Les motivations financières ne sont pas les seules à l’origine de la corruption des personnels de la Pénitentiaire. Il y a un an, une jeune surveillante passait devant le tribunal pour avoir fait passer des colis dans la prison de Meaux. La mise en cause, qui a eu une relation intime avec un prisonnier, a fait valoir sa grande solitude au moment des faits. « Parfois, l’amour fait irruption. J’ai eu le cas avec une jeune femme de l’unité sanitaire, lors d’un de mes précédents postes à Lorient », se souvient Gaëlle Verschaeve, secrétaire générale adjointe pour FO-direction. Un autre chef d’établissement déplore, lui, la diffusion sur les réseaux sociaux de la photo d’une surveillante dans une position de soumission devant un détenu, dans un établissement de Loire-Atlantique.
Faire entrer des produits et substances illicites en détention n’est pas la seule forme de corruption. « Certains surveillants vont par exemple prévenir les détenus de la sonorisation de leur cellule. Nous le savons car, soudain, les écoutes ne donnent plus rien. Il faut alors explorer les plannings pour pouvoir compter sur la probité d’autres éléments de l’équipe », soulignent tout à la fois des juges d’instruction à Lille et en région parisienne. À Meaux, il y a deux ans, ce sont deux greffières pénitentiaires qui se sont rendues complices de falsification de fiches pénales et de mauvais adressage des demandes de mise en liberté pour favoriser les libérations intempestives de trois gros profils du trafic de stupéfiants.
Longtemps, la corruption n’a officiellement pas existé dans les prisons françaises. « Car on ne peut pas la quantifier, puisqu’il n’y a pas de statistiques », résume benoîtement un expert de la statistique judiciaire. Mais, en 2019, la saisie de 1 kg de cocaïne en pain compact à la maison d’arrêt de Fresnes a changé la donne, révélant l’ampleur du trafic en détention, de la corruption et des enjeux de sécurité qu’ils induisent. « Ce tabou est une gangrène qui nous met tous en danger, qu’il s’agisse des établissements comme des personnels. Les collusions sont marginales, mais elles sont en hausse, on ne peut pas le nier », affirme Gaëlle Verschaeve.

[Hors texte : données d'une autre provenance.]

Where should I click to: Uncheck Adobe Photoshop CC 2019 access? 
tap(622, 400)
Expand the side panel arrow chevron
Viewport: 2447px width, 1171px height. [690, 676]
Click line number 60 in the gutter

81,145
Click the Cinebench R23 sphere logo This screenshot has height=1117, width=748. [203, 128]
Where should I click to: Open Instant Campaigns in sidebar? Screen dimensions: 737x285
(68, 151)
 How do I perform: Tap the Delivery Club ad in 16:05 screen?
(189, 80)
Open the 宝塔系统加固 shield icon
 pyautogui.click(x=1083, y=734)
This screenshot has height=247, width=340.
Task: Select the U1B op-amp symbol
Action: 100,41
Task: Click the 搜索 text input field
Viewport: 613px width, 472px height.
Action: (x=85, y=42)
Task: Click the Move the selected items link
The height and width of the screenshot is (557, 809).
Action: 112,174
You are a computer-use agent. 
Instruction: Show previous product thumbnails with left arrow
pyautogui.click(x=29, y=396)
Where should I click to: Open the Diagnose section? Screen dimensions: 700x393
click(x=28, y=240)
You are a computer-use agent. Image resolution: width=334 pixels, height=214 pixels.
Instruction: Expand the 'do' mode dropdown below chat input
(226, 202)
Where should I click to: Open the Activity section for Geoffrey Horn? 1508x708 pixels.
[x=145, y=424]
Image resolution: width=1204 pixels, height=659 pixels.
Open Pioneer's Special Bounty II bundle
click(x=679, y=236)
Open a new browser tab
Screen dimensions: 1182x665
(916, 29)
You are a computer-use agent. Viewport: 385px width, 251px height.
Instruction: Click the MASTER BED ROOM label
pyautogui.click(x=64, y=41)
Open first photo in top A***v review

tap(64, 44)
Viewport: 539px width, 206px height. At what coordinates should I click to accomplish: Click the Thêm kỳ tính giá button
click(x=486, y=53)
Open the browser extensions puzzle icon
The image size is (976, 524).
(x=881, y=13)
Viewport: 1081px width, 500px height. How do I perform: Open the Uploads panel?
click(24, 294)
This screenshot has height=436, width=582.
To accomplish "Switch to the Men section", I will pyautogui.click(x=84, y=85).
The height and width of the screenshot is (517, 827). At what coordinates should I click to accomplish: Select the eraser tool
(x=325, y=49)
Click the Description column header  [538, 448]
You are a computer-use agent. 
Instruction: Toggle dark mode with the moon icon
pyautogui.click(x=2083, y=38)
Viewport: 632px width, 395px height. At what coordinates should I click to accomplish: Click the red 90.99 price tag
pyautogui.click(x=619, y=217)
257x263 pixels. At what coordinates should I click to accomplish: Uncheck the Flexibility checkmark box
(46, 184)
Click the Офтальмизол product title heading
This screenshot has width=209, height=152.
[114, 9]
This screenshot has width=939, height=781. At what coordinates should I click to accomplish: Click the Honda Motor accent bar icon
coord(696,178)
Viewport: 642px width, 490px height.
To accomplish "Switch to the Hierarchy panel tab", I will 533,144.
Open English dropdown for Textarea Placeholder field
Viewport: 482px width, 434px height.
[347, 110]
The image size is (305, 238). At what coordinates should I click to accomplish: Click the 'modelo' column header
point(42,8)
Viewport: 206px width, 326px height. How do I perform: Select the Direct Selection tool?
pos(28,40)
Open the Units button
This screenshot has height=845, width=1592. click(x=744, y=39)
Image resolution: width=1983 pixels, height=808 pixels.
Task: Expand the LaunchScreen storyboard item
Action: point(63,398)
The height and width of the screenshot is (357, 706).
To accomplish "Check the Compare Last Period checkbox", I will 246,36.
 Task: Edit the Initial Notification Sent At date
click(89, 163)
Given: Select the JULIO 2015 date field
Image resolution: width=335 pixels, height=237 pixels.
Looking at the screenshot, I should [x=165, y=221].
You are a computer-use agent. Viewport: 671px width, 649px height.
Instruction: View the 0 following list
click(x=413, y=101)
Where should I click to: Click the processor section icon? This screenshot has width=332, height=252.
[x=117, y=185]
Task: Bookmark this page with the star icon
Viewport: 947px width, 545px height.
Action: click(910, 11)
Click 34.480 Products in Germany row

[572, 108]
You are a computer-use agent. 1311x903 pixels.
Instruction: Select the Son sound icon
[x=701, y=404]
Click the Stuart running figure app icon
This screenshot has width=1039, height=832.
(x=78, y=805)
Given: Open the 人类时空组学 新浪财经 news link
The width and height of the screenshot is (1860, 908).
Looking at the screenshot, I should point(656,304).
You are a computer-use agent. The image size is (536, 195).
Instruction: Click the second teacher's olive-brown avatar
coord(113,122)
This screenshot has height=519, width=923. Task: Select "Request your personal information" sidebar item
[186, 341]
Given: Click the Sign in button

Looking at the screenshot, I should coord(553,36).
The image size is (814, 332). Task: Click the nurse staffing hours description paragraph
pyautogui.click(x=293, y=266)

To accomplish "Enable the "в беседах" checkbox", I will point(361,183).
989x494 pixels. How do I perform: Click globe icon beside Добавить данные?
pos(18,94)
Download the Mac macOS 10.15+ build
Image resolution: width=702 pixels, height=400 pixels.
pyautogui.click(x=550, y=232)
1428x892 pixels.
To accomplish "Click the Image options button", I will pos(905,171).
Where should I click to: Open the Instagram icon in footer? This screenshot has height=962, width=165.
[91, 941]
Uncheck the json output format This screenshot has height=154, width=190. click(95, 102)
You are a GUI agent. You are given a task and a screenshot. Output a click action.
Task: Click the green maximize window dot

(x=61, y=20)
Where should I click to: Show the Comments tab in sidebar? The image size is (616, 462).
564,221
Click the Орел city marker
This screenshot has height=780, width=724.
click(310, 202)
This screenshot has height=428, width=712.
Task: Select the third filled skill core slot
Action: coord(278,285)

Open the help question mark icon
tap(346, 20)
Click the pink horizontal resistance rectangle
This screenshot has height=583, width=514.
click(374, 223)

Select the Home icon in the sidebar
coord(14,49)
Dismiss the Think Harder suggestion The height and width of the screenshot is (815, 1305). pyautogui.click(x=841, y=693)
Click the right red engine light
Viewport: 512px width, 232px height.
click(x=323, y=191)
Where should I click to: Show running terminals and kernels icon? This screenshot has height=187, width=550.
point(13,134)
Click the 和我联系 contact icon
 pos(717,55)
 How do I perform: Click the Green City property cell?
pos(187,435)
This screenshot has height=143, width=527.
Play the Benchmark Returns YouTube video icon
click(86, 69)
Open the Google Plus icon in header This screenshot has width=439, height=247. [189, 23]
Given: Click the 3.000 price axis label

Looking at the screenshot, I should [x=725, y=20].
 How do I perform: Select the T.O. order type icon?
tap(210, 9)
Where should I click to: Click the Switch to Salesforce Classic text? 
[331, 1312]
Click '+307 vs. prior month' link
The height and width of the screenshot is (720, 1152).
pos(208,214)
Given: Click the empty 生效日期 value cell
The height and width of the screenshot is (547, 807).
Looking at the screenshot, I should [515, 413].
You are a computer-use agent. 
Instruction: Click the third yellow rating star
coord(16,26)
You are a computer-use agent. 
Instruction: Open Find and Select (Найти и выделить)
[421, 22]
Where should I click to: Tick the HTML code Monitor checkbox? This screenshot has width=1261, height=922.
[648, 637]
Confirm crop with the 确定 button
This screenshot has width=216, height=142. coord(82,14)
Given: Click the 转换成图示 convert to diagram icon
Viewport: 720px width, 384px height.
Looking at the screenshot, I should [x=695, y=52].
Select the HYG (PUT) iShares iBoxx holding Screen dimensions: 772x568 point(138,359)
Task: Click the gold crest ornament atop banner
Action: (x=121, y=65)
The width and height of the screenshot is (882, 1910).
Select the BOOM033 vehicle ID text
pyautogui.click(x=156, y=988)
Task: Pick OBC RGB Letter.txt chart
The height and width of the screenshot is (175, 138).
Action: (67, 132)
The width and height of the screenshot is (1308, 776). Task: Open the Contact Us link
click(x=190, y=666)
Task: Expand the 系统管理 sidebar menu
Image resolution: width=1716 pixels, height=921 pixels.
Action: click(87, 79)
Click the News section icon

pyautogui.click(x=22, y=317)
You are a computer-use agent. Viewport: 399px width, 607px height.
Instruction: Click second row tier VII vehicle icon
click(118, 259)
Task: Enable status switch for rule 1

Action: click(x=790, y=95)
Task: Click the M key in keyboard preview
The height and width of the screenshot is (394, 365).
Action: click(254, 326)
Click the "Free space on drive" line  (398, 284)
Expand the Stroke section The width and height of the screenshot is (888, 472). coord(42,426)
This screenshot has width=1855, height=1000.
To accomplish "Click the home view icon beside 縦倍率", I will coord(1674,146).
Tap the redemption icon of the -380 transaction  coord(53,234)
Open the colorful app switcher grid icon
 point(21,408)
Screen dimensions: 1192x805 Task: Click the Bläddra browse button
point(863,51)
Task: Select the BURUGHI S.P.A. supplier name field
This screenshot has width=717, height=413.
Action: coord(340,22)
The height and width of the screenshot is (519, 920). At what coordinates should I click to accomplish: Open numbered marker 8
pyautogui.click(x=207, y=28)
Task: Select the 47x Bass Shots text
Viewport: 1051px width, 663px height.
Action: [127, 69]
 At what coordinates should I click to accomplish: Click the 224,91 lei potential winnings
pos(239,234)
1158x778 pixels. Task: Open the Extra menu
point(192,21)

« Menaces physiques et psychologiques »
Car dès le premier acte, les personnels corrompus deviennent objets de chantage. « Les délinquants connaissent leur plaque d’immatriculation, l’adresse de leur domicile, l’école des enfants », rappelle-t-on au sein de la Pénitentiaire. « À ces menaces physiques, s’ajoutent celles psychologiques, notamment la délation. C’est souvent par les détenus que nous apprenons les faits dans le détail, soit par des repentis, soit pour se dédouaner et obtenir l’aménité des juges. Nous avons aussi nos indics. En échange de renseignement, nous favoriserons les changements d’établissement, nous permettons des avantages et un assouplissement de la détention », affirme-t-on dans l’encadrement pénitentiaire. « Nous sommes certains que le plus efficace serait l’infiltration », conclut-on au sein de l’instruction lilloise. P. G.